For civil and religious liberty, a reign of terror must be commenced. If a Tory appear at an election, the cry is that he must be struck down. The Parson must be first insulted, and then crushed. The name of the King must be sent forth on errands of sedition and treason against the Constitution. The delegate Commons dare not oppose the Bill. If the Peers dare oppose it, they must be threatened with annihilation. If the Bishops, they must be dismissed from their seats, and held up to the execration of an infuriate mob. The Church is against it-rob her of her tithes, and reduce her Ministers to the condition of parish paupers. Peers, Magistrates, Clergy, Gentry-all shall obey-or they shall not be fit to live.
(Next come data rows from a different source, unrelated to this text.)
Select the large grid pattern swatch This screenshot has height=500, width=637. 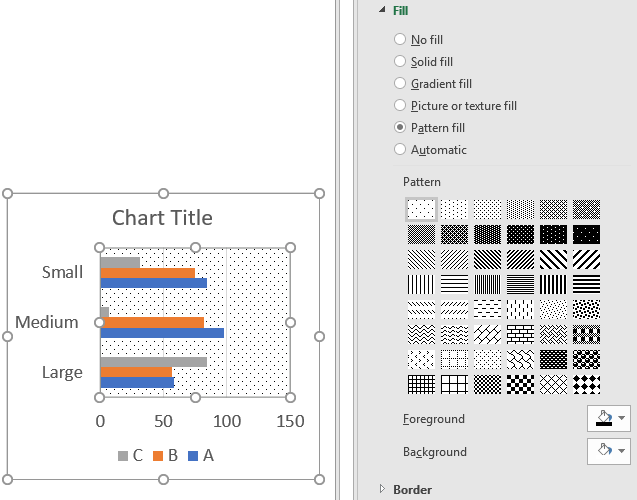pyautogui.click(x=454, y=384)
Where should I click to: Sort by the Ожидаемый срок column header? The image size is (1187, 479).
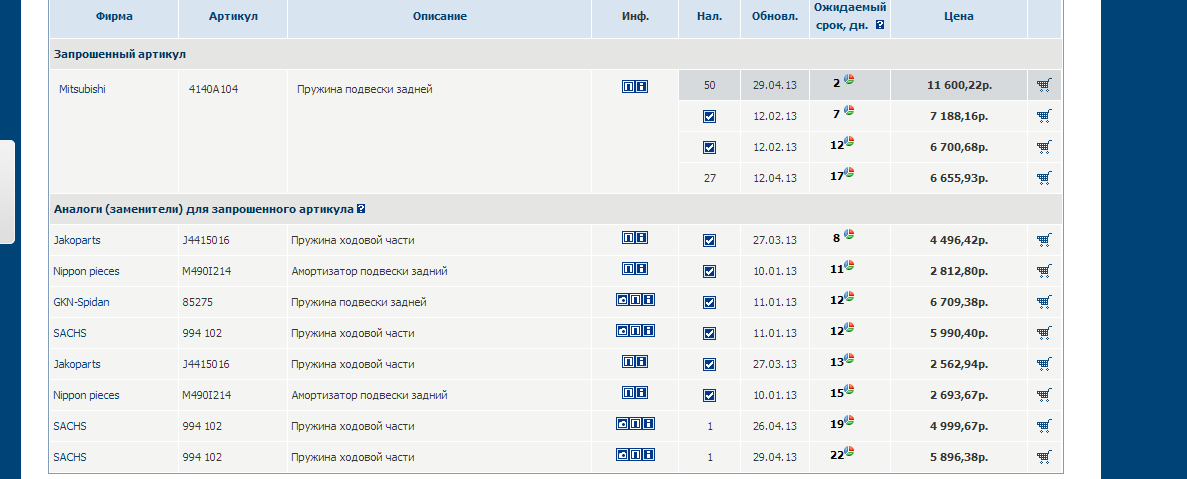tap(849, 8)
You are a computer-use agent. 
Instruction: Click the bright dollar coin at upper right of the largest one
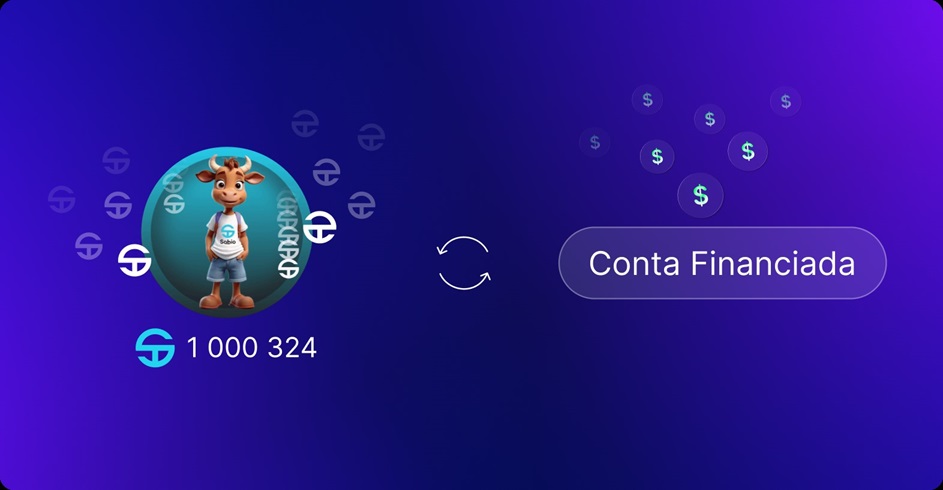[x=748, y=151]
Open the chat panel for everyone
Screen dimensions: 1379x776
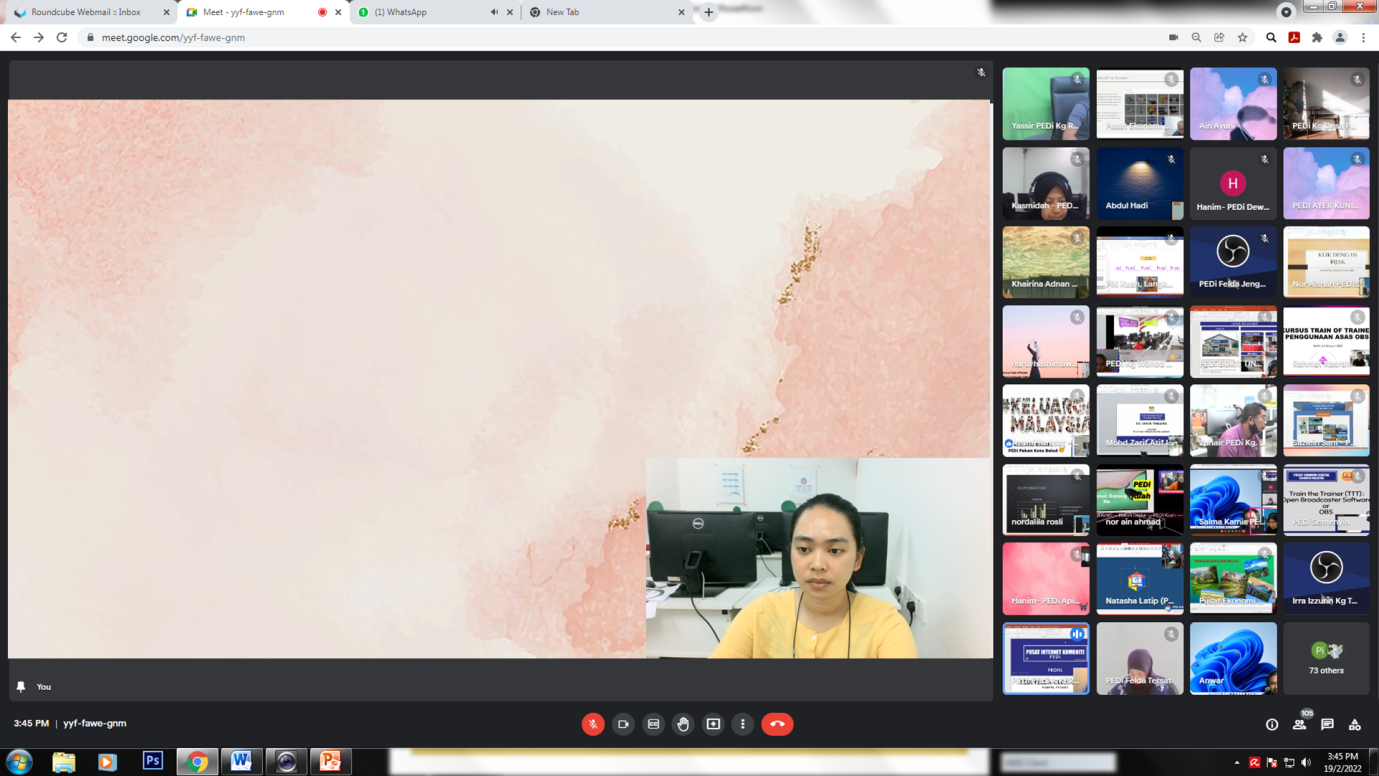click(1327, 724)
And (is it to be believed?) these mandates-from the foul and slanderous breath of a malignant tyrant mob—are received, are furthered, are forced into execution by the Whigs!

Is there no generous spirit yet amongst that once proud body to break this unnatural bondage, and be free-to demand of their leaders the charter of their party, and to record in protestation the principles of their foundation? Insecurity of property, the reckless annihilation of Civil Rights, and the desecration of Religion, are not in their charter.

To them, in the moments of cool judgment, may the Conservatives appeal, and not without hope, that after their transgression they will hear a better voice "in the cool of the day, and be afraid." Let them join the

phalanx that still stands firm to the Constitution, and this detestable tyranny will be of short duration. The "will of the people" here, is not the old will of the people, which they would have maintained. The people of England are not " the people" of the Bill.* The cry for the Bill might even have been ten times greater, yet

For who are the people of England? Certainly not the wretched, vitiated mob, which is always found, when adverse circumstances encourage the demagogue to call it forth, in those districts where vicious indulgence and bad habits render a crowded population fit fuel for the incendiary to inflame. Yet it is this description of persons to which factious orators, nay the Whig Administration of this great country, lately gave the honoured name of the people of England. On the contrary, the people of England are composed of all the "ranks, orders, and classes of the social community established in England, who, with their connexions and dependents, have a deep interest in the well-being of this organized system, as it is regulated by laws and ordinances, either subsisting for time immemorial, or framed by authorities constituted upon principles which have subsisted for time immemorial;"-while these tumultuous assemblies, to which the name of the people has been given, are mere excrescences,-aggregates of disaffected members,which hang loose on society, and which, as exhibiting themselves in tumult and intimidation, are in direct hostility to the people; and in the opinion of every honest and Christian man, ought to be coerced by the laws of the people.